Given the history, the lack of any political agreement, behavior change, or international negotiation about the long-term status of the territory in the northwest, it is wholly inappropriate to upend the stability and security of millions of people by altering a humanitarian access agreement alone. Continued operational access to the northwest can only be achieved through a UNSC resolution at this time.

However, the political track and diplomatic negotiations should begin to discuss the long-term territorial and governance arrangements for the northwest, with sustained access being a component of these discussions. These agreements should consider the history of aid denial and ensure that any alteration in the current arrangement comes with solid international agreements that enjoy local buy-in, clear expectations and metrics, guardrails, and monitoring mechanisms.
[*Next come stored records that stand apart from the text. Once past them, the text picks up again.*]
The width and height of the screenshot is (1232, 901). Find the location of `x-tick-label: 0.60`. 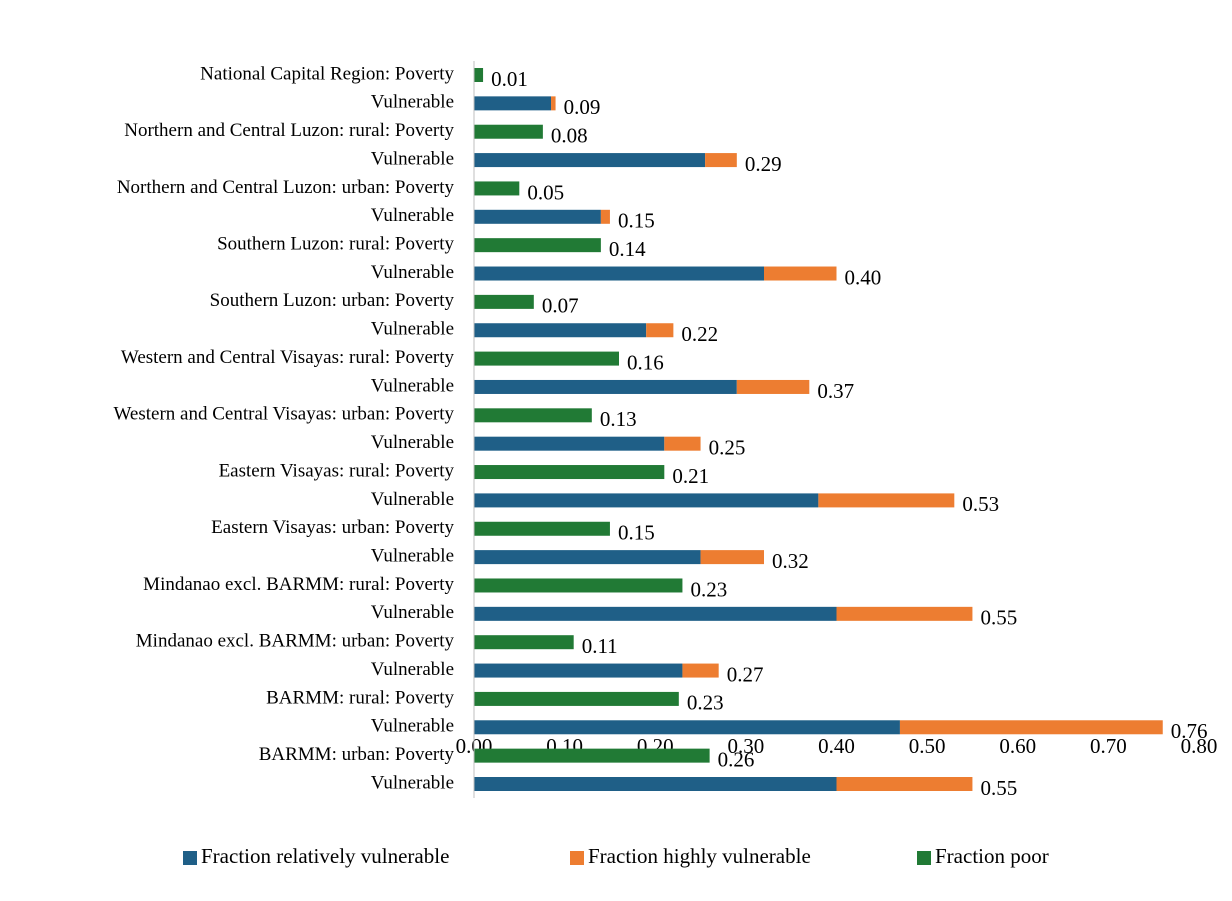

x-tick-label: 0.60 is located at coordinates (1018, 746).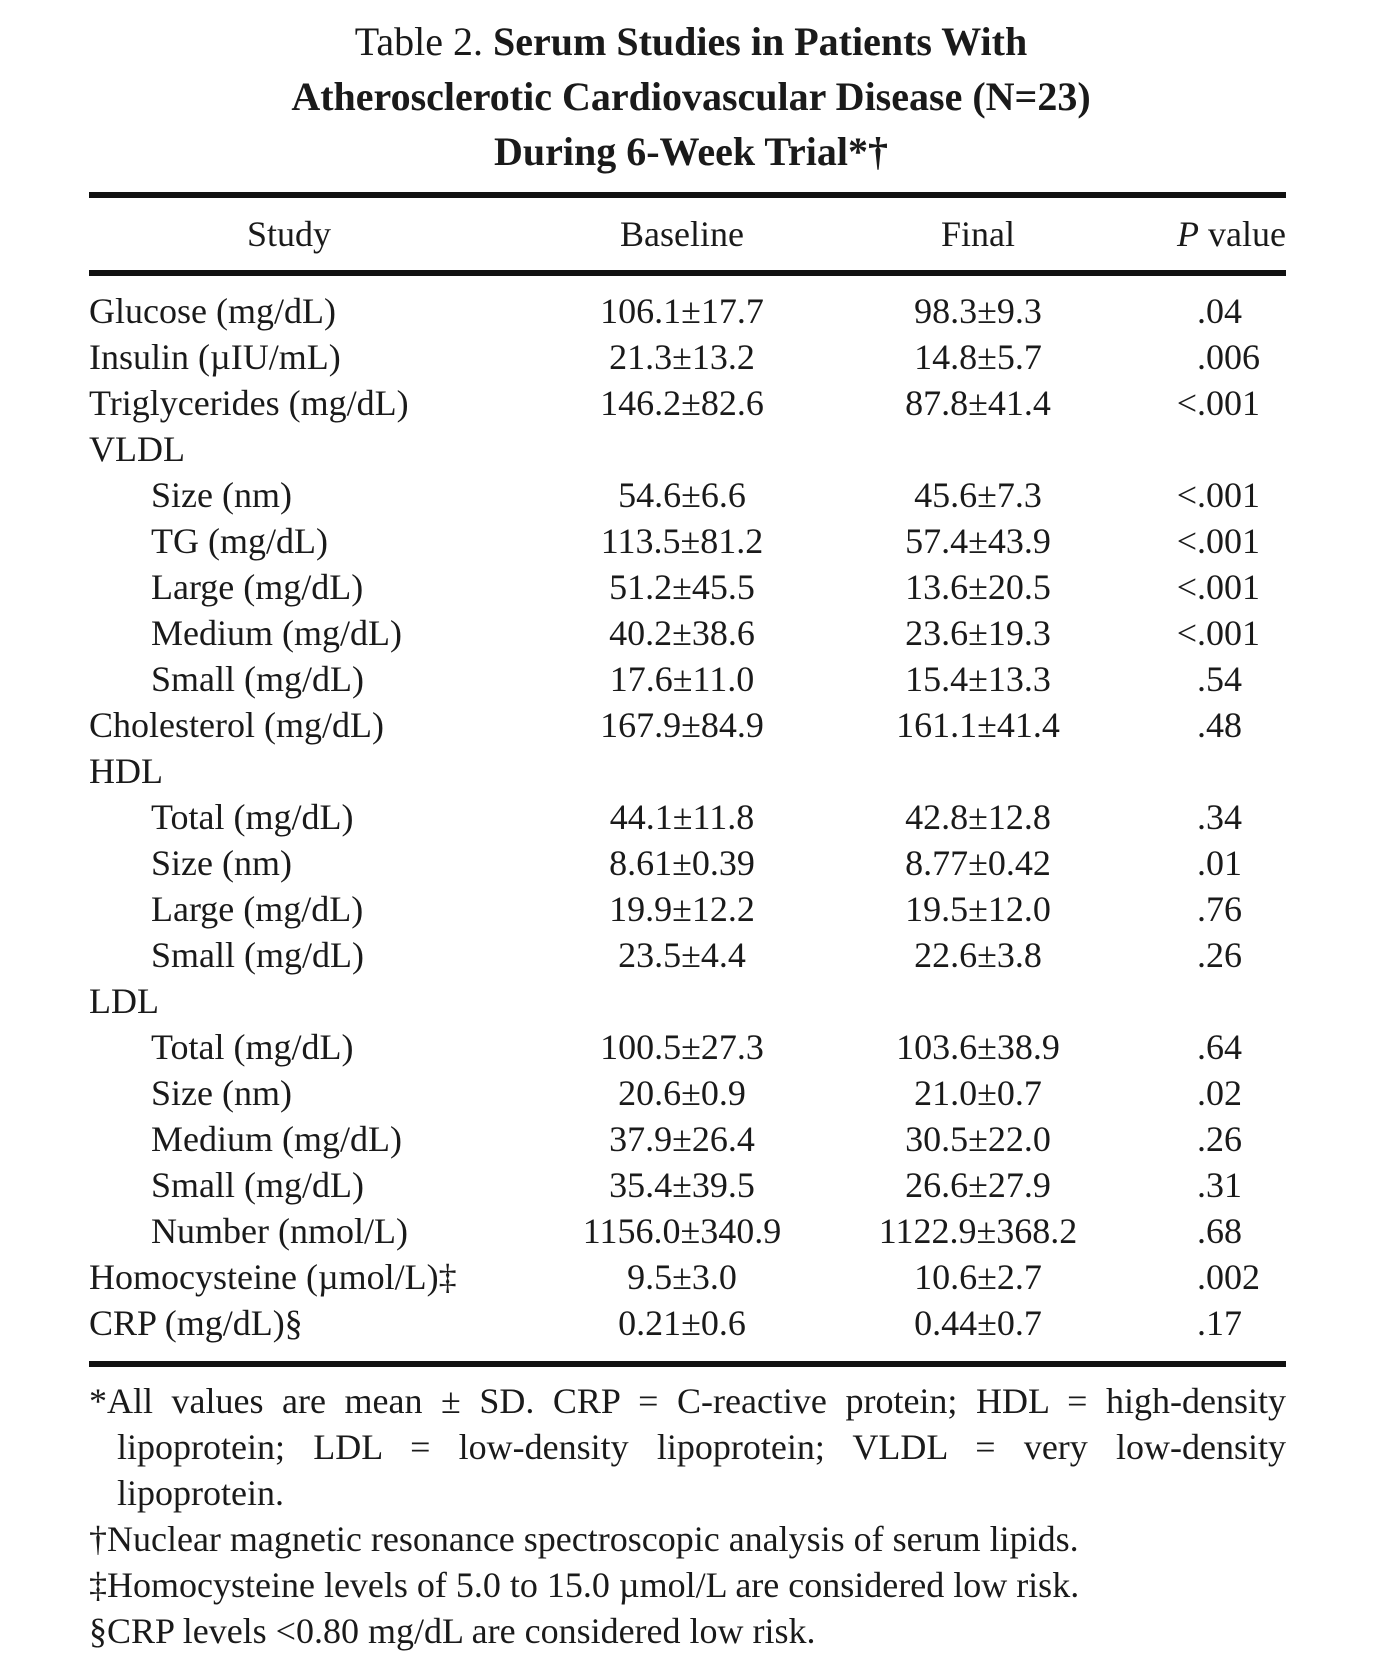 The width and height of the screenshot is (1382, 1656). I want to click on p-value: .01, so click(1176, 863).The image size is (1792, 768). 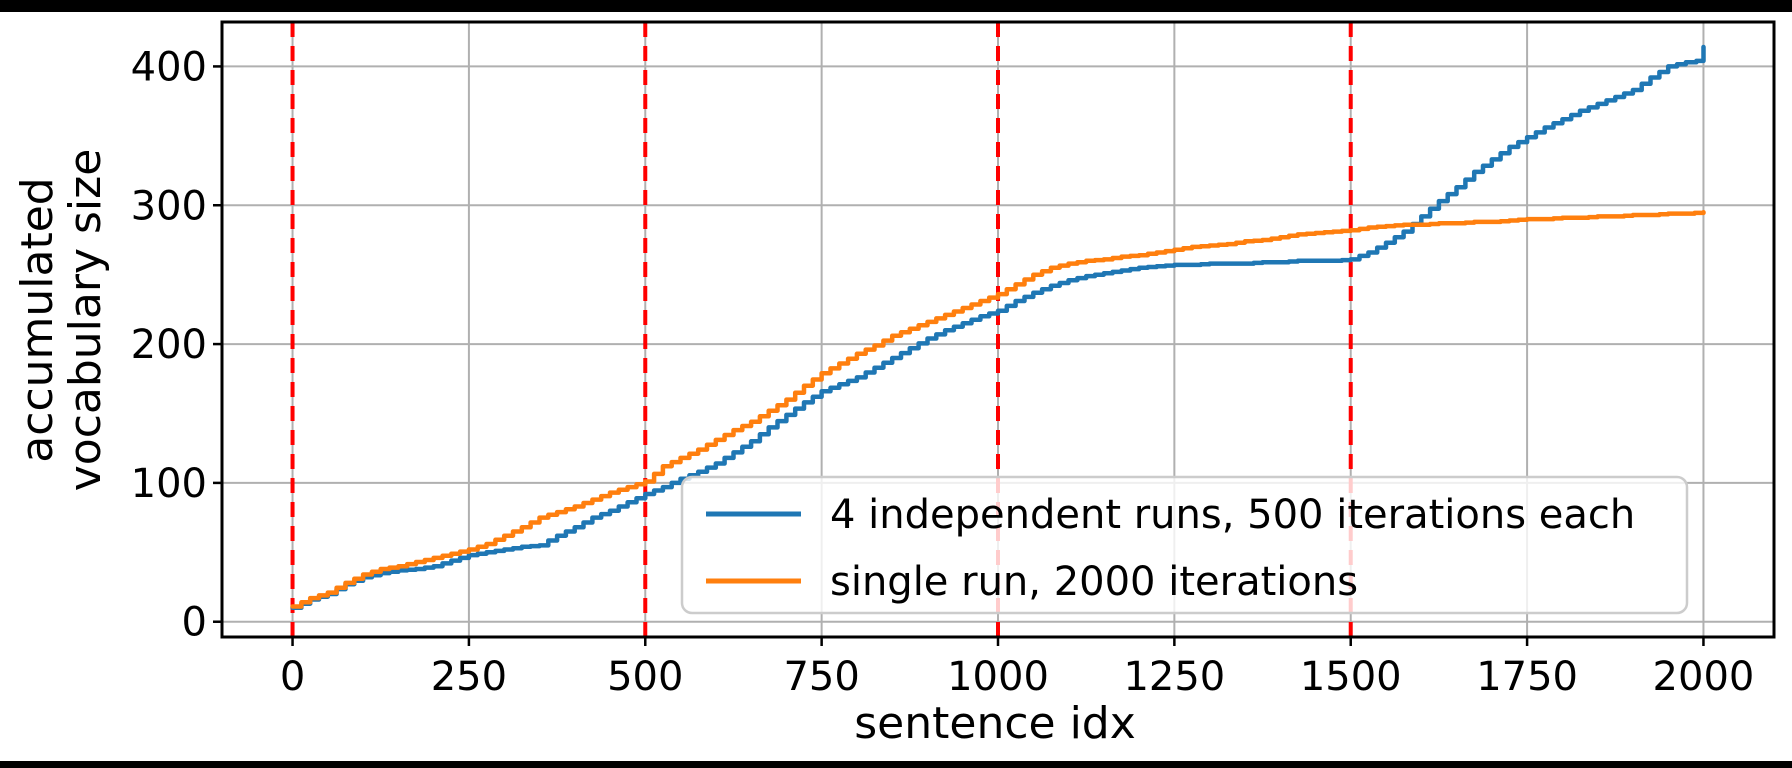 I want to click on y-tick-label: 100, so click(x=169, y=484).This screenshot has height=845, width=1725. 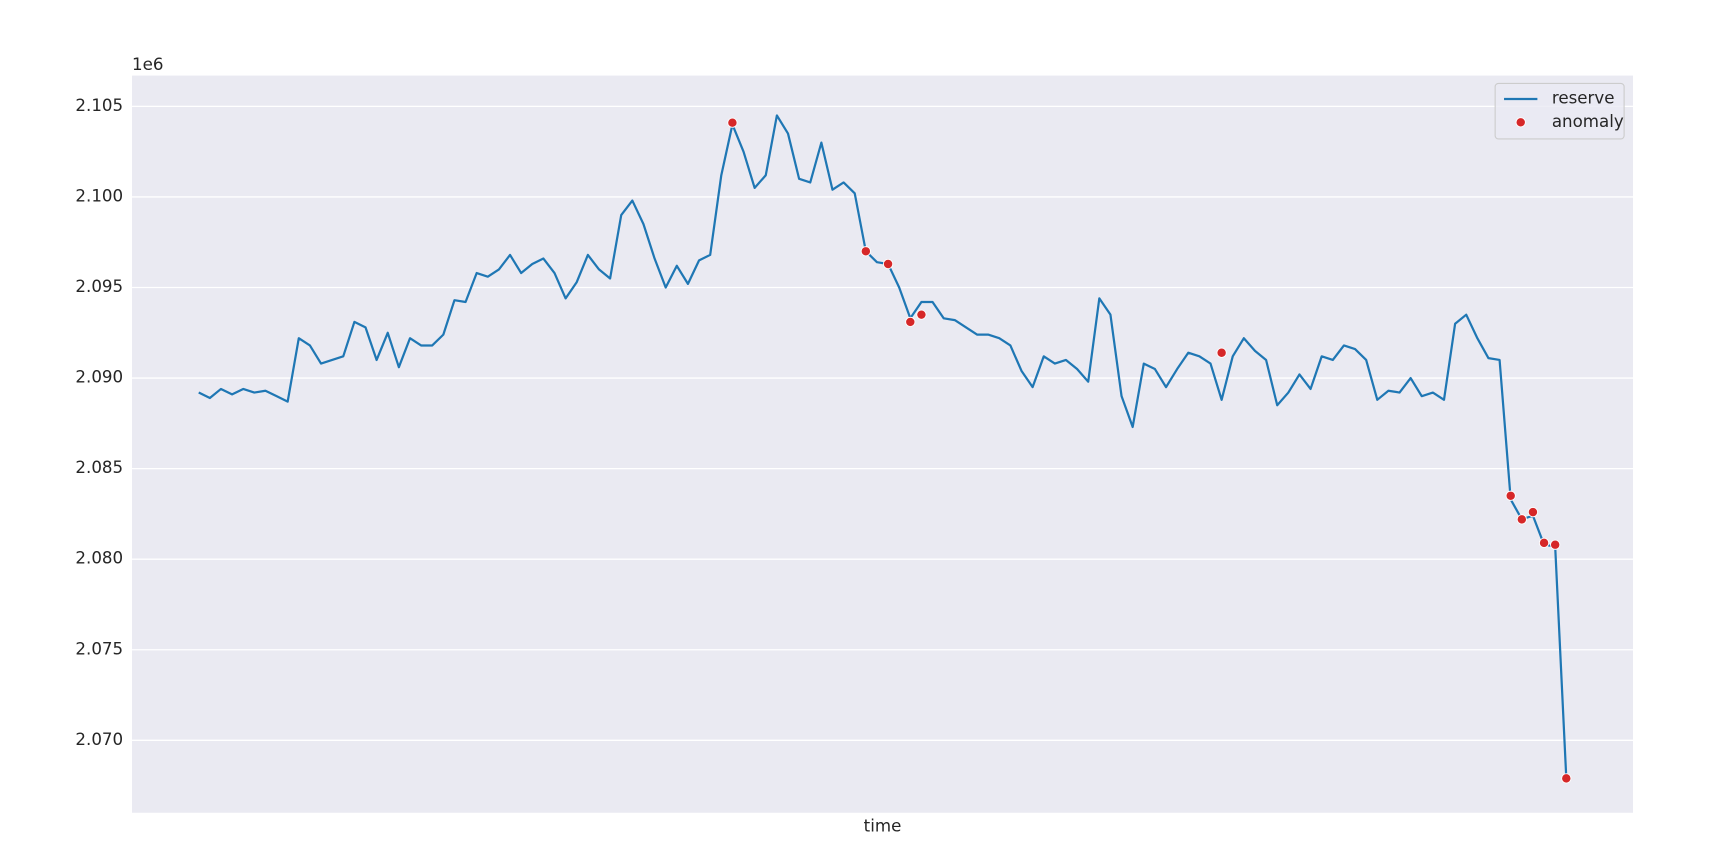 I want to click on y-tick-label: 2.100, so click(x=99, y=196).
Additionally, any scenario in which the resolution is ended in the future must be accompanied by an agreed snapback arrangement, in which the current cross-border modalities operating by notification and not consent would be reinstated without the need for an additional UNSC vote if any indication of access restrictions, arbitrary denial, or systemic and strategic use of aid as a military or political weapon continued or reemerged.

Twelve years of aid access restrictions and denial deserve far greater consideration and concern than they receive today. Not only should parties who have perpetrated these behaviors be held to account and be closely managed through agreements and guarantees in the future, but those affected by these actions should receive justice and accountability and have their broken trust restored through recognition of their suffering and its impact, careful handling of future negotiations, access to justice and accountability, and genuine consideration of their protection and continued access to essential assistance.


Emma Beals is a Senior Advisor at the European Institute of Peace, a non-resident fellow at the Middle East Institute, and the former co-founder and editor of Syria in Context. She is an independent consultant focused on Syria and conflict.